VA Community Care eligibility. Under the MISSION Act, veterans may be eligible for community care when the VA cannot provide the service within designated access standards (currently 30 minutes average drive time for primary care, 60 minutes for specialty care, or 20/28 day wait time standards). Veterans enrolled in VA healthcare who need wound care specialty services that are unavailable or delayed at their local VA facility can receive community care authorization.

Authorization and referral process. Community wound care requires pre-authorization from the VA. Referrals come through the VA's community care coordination office, and providers must be part of the VA's community care network (currently administered by Optum). Initial authorization typically covers a defined number of visits, and extensions require clinical documentation demonstrating ongoing medical necessity.

Documentation for VA compliance. VA-authorized community care requires that visit notes, wound measurements, photographs, and treatment plans be returned to the VA within specific timeframes. The VA medical record is the record of continuity --- your documentation becomes part of it. This means your progress notes must be comprehensive enough to inform a VA provider who has never seen the patient. For documentation frameworks that meet these requirements, see our VA community care coordination guide.

Reimbursement. VA Community Care reimburses based on Medicare rates for most wound care services. Understand that VA authorization defines the scope of covered services --- performing procedures outside the authorized scope creates reimbursement risk. Ensure your billing team verifies the authorization details before each visit.


Coordinating Care Across Systems

Veteran wound care rarely exists in isolation. Your patient may be receiving primary care at the VA, mental health services through Vet Center programs, prosthetic services from a VA rehabilitation team, and wound care from your community practice. Effective wound care in this context requires active coordination, not passive charting.

Establish communication channels with VA providers. Identify the VA primary care provider and any relevant specialists (vascular surgery, orthopedics, mental health) and establish a communication protocol. Faxed progress notes are the baseline --- proactive phone consultation when wound trajectory changes is the standard that produces better outcomes.

Coordinate with Veteran Service Organizations. Organizations like the DAV, VFW, and Wounded Warrior Project provide transportation assistance, caregiver support, and benefits navigation that directly impact wound care adherence. A veteran who cannot get to appointments or cannot afford appropriate nutrition will not heal, regardless of your clinical skill. Connect patients with these resources and document the referral. For a broader look at how social determinants shape wound healing, see our guide on mental health impacts in wound care.

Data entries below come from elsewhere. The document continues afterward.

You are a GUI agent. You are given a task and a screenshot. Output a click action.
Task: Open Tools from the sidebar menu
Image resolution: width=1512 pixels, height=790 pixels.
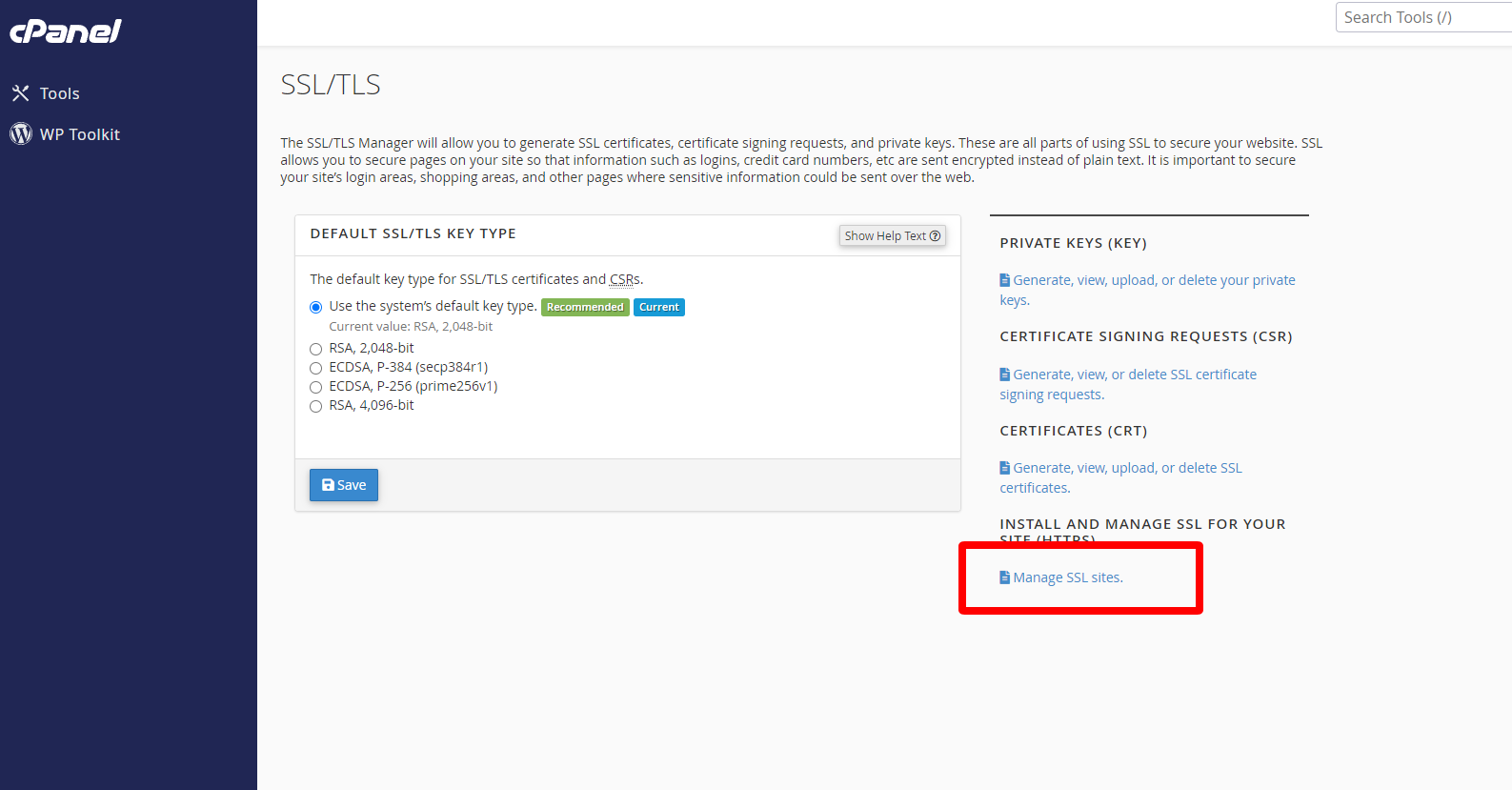(x=59, y=93)
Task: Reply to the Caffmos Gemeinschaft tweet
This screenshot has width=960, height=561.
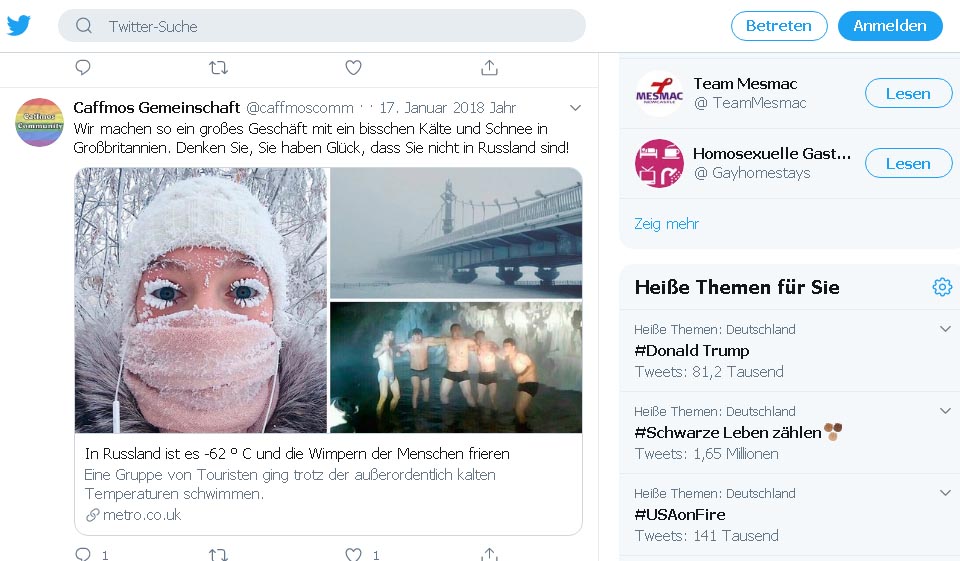Action: coord(83,553)
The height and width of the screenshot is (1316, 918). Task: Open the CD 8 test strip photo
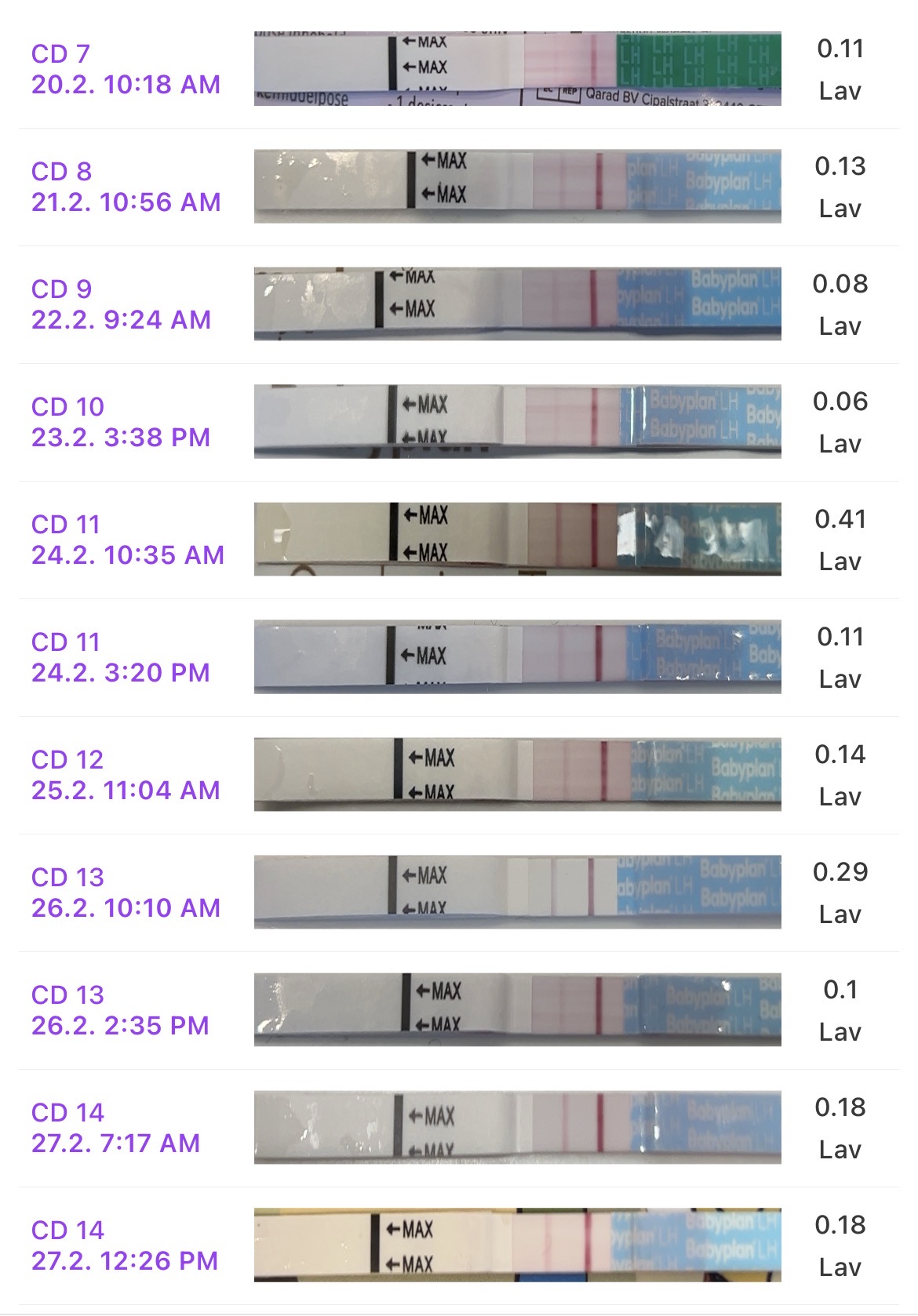(x=517, y=187)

Medication coordination. Veterans frequently receive medications from both VA pharmacy and community providers. Verify the complete medication list at every visit --- anticoagulants, immunosuppressants, and medications that affect perfusion directly impact wound healing and your treatment decisions.


Key Takeaways

  • Combat-related blast injuries produce complex wound beds with fragmentation, pressure wave damage, and thermal components that require specialized assessment --- retained foreign bodies may surface years after initial injury.
  • PTSD directly impairs wound healing through elevated cortisol, treatment avoidance, substance use, and sleep disruption; clinical teams must adapt treatment environments to minimize trauma triggers.
  • VA Community Care referrals require pre-authorization, visit-specific documentation returned to the VA within defined timeframes, and adherence to authorized service scope for reimbursement.
  • Polytrauma complications --- impaired sensation, limited mobility, cognitive deficits --- create compound barriers to healing that must be addressed in the treatment plan, not just the wound assessment.
  • Effective veteran wound care requires active coordination with VA providers, prosthetics teams, mental health services, and Veteran Service Organizations rather than siloed clinical documentation.